↓↓↓

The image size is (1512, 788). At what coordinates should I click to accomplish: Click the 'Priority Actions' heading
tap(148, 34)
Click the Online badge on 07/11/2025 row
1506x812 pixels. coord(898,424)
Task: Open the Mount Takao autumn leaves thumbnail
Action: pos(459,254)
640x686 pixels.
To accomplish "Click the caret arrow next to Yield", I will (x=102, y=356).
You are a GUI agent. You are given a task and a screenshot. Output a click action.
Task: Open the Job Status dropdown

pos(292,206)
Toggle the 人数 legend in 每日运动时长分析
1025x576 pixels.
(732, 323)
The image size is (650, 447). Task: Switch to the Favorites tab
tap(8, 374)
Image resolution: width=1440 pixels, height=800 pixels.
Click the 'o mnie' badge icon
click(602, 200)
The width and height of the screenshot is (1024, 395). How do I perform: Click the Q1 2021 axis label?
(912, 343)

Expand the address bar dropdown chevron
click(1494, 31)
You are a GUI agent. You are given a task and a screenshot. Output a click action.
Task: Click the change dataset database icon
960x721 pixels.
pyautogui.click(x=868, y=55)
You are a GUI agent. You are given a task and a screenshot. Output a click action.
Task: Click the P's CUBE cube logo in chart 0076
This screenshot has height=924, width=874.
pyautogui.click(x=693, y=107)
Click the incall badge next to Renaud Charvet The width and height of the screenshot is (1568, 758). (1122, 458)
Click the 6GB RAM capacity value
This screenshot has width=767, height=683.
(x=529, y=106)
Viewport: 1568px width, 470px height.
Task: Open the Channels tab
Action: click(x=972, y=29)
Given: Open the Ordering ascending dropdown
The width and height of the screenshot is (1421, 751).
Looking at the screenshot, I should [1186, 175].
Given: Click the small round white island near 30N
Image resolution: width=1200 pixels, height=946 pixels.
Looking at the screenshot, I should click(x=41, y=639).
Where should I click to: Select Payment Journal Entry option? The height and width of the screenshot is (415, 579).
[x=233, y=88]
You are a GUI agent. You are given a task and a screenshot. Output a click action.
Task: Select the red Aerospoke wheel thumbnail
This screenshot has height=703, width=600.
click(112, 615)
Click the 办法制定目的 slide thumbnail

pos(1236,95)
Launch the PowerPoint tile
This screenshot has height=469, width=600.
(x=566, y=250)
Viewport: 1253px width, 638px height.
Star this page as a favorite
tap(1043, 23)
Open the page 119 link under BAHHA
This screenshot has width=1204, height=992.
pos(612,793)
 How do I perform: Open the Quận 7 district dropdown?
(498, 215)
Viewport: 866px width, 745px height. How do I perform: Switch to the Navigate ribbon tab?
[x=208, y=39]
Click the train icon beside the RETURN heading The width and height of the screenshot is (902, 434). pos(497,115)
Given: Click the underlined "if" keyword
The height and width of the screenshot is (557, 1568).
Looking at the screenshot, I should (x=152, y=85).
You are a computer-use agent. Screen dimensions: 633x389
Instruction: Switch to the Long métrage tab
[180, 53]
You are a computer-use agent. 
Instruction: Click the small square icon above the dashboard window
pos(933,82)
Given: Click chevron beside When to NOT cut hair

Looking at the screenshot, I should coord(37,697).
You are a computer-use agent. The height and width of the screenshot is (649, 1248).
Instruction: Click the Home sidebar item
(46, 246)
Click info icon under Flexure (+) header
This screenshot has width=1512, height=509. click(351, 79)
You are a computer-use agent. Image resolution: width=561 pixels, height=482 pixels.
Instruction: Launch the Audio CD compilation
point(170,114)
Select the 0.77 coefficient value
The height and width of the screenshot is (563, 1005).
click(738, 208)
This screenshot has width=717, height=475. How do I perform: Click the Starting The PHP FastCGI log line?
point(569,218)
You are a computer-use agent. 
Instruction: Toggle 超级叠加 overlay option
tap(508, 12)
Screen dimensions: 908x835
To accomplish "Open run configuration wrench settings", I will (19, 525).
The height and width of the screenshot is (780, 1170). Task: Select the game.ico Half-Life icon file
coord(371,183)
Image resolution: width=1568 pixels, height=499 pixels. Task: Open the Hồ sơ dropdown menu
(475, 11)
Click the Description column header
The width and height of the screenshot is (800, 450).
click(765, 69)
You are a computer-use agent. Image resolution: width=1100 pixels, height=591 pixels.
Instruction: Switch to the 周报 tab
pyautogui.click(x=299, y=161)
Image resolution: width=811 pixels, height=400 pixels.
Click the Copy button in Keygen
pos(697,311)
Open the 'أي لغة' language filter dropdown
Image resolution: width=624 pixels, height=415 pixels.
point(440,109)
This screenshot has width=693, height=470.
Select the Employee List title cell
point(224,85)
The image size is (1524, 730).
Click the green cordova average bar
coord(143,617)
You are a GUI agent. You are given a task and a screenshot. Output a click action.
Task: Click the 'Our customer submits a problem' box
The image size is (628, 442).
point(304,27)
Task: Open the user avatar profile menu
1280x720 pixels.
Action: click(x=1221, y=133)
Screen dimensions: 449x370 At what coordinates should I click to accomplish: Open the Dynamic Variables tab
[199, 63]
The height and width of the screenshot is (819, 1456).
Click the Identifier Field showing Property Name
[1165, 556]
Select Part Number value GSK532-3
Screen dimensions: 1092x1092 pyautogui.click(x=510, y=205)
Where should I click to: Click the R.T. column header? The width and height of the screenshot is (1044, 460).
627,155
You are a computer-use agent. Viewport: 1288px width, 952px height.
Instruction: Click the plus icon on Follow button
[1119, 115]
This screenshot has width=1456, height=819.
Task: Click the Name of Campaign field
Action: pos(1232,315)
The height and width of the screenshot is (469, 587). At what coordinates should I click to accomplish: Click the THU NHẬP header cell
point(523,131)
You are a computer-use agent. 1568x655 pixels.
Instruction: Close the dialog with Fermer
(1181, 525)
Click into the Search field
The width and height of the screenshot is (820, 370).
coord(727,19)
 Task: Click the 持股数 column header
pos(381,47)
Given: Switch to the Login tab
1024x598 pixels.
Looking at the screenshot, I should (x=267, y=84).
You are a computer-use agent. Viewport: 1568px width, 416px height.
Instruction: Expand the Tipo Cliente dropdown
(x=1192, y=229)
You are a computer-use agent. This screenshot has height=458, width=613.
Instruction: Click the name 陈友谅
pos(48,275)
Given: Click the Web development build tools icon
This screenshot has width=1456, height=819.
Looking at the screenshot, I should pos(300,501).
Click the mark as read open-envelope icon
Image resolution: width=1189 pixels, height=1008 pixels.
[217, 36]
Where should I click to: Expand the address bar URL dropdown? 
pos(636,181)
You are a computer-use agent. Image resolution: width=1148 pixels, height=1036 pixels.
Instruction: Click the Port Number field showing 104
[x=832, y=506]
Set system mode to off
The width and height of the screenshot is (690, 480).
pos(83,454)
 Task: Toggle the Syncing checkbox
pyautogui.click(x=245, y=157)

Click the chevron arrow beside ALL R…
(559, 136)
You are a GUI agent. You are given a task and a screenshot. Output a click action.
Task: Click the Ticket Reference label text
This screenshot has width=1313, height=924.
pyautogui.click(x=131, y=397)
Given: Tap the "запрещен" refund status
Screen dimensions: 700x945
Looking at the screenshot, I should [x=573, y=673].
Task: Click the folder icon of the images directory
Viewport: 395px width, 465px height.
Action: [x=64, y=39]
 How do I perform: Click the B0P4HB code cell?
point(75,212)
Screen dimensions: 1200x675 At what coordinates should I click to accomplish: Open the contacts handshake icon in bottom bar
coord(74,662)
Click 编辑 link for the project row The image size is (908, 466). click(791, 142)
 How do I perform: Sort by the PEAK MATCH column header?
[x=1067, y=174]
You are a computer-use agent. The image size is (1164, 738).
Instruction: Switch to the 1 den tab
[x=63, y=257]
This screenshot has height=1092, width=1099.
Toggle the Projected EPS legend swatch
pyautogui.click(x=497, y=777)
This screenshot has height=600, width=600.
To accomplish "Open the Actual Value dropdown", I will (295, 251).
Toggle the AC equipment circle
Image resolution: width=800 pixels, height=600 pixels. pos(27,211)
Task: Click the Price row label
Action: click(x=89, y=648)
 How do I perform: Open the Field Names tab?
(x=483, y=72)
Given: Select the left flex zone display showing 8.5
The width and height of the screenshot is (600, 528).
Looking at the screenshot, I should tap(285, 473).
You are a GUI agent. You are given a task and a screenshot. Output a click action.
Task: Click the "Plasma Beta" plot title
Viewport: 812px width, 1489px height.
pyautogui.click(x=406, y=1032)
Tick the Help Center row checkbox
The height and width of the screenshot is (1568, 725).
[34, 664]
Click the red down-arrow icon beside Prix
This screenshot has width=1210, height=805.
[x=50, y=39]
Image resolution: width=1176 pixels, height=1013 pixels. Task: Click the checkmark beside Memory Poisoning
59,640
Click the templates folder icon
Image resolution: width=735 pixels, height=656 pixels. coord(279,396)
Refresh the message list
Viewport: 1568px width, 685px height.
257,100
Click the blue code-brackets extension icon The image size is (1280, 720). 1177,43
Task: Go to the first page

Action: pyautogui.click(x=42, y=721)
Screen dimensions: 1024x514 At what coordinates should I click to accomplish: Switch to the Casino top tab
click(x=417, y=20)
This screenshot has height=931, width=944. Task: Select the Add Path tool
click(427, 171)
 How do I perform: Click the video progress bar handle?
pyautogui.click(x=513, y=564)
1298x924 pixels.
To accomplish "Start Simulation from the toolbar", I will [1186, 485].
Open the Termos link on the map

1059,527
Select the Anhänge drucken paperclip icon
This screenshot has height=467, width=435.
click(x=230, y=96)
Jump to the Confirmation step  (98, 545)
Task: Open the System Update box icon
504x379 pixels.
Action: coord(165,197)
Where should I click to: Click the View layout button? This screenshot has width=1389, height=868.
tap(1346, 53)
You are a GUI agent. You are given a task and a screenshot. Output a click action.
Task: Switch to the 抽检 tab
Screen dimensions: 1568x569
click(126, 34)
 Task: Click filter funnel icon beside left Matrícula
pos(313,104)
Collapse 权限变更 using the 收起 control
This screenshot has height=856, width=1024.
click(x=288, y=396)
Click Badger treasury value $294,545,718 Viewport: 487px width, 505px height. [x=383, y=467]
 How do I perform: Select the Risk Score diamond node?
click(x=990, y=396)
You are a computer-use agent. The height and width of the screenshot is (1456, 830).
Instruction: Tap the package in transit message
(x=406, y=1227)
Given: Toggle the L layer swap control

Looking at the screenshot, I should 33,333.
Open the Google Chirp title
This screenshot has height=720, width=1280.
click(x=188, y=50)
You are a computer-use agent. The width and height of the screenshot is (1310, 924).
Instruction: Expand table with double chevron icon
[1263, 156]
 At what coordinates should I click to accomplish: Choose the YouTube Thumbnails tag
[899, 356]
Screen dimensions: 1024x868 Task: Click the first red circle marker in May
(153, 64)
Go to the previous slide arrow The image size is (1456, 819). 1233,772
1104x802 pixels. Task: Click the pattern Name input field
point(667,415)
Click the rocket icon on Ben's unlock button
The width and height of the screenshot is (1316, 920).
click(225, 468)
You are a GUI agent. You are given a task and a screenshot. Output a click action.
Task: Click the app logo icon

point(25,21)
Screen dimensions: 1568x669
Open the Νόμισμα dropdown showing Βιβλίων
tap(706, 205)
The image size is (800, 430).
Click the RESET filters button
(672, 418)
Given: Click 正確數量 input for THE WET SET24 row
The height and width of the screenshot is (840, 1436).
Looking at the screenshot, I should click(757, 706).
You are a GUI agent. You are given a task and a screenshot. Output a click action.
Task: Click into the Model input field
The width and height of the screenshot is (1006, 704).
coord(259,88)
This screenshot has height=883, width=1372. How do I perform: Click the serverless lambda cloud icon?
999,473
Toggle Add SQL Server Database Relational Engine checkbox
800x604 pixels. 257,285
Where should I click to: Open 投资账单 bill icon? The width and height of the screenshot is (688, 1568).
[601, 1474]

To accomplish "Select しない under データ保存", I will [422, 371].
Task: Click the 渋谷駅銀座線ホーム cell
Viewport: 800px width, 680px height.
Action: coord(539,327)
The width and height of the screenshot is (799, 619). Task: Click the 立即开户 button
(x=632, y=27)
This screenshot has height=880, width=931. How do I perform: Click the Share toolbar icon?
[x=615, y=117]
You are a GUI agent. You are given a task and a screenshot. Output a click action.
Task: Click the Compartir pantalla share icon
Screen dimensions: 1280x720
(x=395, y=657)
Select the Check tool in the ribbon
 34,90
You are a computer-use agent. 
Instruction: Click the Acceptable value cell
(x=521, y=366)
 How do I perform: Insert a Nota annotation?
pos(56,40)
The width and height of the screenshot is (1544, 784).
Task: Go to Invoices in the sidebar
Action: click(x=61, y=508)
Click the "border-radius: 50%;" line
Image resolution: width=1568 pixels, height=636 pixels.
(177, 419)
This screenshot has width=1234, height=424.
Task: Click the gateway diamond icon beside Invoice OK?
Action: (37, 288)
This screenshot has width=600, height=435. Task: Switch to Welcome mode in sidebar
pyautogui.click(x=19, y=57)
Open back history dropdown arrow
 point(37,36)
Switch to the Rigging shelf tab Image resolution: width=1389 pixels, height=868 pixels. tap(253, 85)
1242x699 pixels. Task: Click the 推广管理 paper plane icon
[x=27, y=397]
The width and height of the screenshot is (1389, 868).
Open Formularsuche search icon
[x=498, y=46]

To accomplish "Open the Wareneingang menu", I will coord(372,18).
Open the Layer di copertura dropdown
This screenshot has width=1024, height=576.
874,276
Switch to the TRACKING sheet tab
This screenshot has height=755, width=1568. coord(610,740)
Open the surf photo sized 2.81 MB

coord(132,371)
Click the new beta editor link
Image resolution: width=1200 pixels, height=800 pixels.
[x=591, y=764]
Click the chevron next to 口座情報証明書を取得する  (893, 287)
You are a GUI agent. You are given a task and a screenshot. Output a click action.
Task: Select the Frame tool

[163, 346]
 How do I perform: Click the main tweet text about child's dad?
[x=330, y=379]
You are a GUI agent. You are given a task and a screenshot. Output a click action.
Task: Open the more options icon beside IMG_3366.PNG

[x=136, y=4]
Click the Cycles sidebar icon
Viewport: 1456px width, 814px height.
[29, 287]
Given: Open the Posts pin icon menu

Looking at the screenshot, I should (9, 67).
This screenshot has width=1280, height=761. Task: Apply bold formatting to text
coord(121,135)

↑↑↑

**Aim of the task**
Up to and including the last line of the material, reproduce every line exactly, beginning with the one that contains "This screenshot has width=1280, height=761." and adding nothing else.

**Written reply**
This screenshot has width=1280, height=761. Task: Apply bold formatting to text
coord(121,135)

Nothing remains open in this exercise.